7. Przeprowadzka

120 6 4
                                    

- Trochę duża kwota mieszkania co prawda ale mieszkam, prawie w centrum Paryża z ładnym widokiem, a za widok trzeba płacić.- zaczęła Camille
- tak to oczywiste
- co ty na to żeby teraz pojechać do hotelu i zabrać twoje rzeczy?
- jeżeli masz czas to pewnie- wstaliśmy od stolika i za chwilę byłyśmy już przy samochodzie Camille.
- teraz będziesz miała trochę łatwiej, bo jak będziemy mieć te same zmiany to będziemy wracać razem autem po pracy.
- oczywiście, ja co prawda mam prawo jazdy ale samochodu nie.
- o to będziemy się zmieniać kierownicą- zaśmiała się Camille,
- koniecznie haha.

Po przyjeździe, spakowałam wszystkie swoje ciuchy i niepotrzebne kosmetyki.
Gdy już zapakowałam wszystko do samochodu Camille, ustaliliśmy że Camille mi to rozpakuje w pokoju a jutro razem pojedziemy już do NASZEGO mieszkania.

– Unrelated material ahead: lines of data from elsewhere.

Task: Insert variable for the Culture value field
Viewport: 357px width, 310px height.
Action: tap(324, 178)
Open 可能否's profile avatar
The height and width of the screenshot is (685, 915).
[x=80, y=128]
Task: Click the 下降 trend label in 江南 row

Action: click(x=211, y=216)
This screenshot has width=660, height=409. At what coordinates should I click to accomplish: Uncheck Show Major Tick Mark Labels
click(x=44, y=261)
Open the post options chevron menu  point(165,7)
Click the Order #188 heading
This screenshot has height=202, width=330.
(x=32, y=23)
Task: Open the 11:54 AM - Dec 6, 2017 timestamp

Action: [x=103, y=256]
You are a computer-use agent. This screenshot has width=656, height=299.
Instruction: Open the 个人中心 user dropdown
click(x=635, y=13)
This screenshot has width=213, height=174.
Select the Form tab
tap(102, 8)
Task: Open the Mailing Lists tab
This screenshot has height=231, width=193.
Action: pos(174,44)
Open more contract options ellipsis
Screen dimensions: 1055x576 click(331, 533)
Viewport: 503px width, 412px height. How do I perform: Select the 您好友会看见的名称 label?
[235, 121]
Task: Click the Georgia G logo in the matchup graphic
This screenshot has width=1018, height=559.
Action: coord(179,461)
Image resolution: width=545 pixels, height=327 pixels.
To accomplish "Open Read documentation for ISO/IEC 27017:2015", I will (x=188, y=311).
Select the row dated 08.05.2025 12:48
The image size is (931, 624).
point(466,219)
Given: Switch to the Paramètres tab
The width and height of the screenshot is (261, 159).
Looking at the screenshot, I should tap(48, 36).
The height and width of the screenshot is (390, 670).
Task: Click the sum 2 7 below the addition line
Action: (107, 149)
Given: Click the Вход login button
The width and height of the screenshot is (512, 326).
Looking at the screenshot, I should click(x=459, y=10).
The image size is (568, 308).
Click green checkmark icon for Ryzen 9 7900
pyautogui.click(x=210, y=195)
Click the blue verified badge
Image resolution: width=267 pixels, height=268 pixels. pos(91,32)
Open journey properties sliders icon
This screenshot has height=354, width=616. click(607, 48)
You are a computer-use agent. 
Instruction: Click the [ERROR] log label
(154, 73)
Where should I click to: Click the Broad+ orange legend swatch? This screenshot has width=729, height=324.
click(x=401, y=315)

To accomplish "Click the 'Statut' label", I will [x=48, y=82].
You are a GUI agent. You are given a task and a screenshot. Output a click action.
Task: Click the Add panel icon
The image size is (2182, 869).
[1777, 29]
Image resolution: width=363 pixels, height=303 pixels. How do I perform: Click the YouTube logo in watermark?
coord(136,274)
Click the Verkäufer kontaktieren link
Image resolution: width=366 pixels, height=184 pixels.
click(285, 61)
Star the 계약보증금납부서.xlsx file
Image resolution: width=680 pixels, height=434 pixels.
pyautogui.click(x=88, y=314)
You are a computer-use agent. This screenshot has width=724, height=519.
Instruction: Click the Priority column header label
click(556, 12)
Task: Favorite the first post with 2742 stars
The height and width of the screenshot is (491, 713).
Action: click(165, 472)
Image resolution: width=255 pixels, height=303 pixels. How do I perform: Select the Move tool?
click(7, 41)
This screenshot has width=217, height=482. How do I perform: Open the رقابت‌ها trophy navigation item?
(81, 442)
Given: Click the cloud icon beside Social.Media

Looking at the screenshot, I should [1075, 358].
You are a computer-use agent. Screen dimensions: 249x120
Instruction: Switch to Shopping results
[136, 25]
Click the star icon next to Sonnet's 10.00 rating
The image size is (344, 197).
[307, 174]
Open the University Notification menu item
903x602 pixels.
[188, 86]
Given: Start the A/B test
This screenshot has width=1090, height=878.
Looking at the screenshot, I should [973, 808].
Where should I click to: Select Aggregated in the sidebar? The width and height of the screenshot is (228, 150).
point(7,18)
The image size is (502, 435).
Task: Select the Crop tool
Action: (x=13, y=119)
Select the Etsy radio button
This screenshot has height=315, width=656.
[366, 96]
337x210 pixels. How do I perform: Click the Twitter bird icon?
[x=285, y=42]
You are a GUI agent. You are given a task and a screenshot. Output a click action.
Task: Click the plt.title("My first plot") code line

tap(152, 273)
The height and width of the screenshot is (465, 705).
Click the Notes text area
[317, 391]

Pożegnałam się z Camille i poszłam coś zjeść.
Po powrocie wróciłam do swojego pokoju, poszłam się odświeżyć, ubrać w piżamę, jeszcze trochę posprzątałam wiedząc że jutro opuszczę to miejsce.
Kładąc się do łóżka weszłam na social media, gdzie ostatnio jestem bardziej aktywna, zwłaszcza na Instagramie, gdzie na bieżąco wstawiam story oraz zdjęcia z Paryża, gdy weszłam już na swój profil zobaczyłam że na Instagramie już wbiłam 3000 obserwujących, miałam kilka nieodczytanych wiadomości postanowiłam zobaczyć były to osoby które wypytywały o życie w Paryżu, czy mieszkam itp, podpisaniu kilku wiadomości odczułam zmęczenie, wtedy tylko zasnęłam.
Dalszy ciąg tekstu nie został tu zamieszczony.